(LISTED RECORDS)

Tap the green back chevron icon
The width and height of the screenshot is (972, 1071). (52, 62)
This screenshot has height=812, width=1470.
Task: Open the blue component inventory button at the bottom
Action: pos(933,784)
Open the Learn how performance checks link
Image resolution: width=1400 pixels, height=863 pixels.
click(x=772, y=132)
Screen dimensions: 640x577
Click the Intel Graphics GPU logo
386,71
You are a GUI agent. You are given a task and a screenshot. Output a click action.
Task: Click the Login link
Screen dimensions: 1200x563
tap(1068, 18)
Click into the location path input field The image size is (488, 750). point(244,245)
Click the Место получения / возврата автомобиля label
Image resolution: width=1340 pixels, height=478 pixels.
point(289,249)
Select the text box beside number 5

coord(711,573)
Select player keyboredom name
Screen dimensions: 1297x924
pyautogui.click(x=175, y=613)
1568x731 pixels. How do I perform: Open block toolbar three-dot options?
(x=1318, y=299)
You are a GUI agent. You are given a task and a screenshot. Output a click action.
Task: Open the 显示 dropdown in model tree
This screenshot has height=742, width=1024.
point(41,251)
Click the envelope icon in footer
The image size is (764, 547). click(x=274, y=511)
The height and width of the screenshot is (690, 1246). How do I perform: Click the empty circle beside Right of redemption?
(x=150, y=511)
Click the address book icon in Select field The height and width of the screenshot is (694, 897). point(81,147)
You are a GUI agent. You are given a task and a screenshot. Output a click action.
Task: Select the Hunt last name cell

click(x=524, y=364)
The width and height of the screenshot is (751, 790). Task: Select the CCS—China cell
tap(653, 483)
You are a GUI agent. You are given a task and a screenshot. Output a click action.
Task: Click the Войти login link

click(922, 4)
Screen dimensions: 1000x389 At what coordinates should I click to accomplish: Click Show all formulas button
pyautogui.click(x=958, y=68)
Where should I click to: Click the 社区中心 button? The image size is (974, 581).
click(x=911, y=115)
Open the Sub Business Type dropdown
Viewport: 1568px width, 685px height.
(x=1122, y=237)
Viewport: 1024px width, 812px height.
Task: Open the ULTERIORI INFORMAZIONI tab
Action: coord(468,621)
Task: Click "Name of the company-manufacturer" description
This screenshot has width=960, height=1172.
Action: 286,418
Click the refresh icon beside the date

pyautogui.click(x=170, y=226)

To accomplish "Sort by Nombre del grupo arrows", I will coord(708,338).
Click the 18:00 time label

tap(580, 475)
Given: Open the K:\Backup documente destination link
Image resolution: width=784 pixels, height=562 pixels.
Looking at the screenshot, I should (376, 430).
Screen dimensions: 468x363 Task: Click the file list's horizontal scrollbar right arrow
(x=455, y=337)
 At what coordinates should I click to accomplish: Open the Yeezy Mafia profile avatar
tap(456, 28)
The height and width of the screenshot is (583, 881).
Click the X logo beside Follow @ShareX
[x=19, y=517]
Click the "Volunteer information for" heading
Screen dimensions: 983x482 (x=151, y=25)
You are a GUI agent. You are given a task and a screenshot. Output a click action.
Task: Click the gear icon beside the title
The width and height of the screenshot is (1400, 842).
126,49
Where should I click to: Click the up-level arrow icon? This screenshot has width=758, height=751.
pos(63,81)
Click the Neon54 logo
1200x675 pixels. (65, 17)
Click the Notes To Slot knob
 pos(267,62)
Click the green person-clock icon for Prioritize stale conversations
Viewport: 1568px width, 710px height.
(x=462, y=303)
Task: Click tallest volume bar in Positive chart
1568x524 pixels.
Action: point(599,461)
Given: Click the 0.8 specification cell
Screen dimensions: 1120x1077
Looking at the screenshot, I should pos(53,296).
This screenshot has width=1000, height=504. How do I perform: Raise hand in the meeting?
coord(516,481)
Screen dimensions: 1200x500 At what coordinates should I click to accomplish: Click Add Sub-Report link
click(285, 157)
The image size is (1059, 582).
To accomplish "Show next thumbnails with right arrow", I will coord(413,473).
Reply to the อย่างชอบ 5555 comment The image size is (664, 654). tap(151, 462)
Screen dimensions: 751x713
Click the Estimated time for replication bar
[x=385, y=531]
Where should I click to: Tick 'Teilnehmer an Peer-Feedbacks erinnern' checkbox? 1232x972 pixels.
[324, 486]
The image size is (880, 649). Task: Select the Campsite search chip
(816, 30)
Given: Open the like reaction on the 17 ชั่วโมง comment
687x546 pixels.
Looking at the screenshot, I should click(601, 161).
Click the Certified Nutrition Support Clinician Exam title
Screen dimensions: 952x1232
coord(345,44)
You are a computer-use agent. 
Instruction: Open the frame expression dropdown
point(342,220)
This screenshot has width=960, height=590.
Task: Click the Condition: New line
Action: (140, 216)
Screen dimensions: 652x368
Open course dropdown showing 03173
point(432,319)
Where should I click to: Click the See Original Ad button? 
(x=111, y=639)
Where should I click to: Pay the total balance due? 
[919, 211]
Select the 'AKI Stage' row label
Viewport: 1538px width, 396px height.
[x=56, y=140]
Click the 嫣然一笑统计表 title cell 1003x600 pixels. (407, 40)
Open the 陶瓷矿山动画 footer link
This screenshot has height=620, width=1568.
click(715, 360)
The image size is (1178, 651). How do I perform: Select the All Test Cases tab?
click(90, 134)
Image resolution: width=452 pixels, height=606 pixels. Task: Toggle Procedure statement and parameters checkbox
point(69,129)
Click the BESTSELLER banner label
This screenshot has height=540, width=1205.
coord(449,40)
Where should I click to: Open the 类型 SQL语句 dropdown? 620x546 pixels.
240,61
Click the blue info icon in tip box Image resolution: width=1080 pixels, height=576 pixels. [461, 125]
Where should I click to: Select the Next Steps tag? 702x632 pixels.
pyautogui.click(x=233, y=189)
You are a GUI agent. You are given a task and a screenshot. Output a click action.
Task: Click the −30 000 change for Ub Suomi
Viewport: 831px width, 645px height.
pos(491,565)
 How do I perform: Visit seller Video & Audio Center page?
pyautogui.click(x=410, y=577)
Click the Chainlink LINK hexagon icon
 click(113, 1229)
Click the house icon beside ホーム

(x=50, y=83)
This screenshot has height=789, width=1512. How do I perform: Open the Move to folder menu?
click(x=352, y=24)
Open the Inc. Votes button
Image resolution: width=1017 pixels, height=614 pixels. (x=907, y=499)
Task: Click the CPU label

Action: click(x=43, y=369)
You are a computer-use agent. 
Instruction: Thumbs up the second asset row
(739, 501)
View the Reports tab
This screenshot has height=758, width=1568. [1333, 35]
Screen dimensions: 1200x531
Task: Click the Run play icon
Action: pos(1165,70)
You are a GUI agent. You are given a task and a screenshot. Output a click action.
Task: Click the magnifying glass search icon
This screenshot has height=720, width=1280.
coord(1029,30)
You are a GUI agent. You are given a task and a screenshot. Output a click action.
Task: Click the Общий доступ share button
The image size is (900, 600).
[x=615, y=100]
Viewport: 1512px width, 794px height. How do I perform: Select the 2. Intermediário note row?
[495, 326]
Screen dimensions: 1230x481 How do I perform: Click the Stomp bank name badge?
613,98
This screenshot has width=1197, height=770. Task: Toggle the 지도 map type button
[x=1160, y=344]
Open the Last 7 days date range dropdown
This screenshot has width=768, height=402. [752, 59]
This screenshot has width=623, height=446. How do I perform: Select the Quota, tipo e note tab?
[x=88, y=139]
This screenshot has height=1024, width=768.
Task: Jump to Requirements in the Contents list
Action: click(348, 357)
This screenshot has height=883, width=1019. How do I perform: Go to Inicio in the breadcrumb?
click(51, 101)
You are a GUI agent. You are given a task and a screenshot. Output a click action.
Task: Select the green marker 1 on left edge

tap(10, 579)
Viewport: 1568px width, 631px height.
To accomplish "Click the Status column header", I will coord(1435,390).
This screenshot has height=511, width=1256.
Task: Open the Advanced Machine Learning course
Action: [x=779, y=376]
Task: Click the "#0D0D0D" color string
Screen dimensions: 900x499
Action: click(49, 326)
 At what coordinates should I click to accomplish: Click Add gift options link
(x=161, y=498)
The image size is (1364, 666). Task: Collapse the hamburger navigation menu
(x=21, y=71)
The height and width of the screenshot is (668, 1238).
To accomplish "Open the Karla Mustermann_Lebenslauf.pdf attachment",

(End LISTED RECORDS)

* [WHAT YOU SHOULD DO]
A count is all that should be returned: the number of lines in these records containing the string "field".

* [RESPONSE TO THIS EXERCISE]
2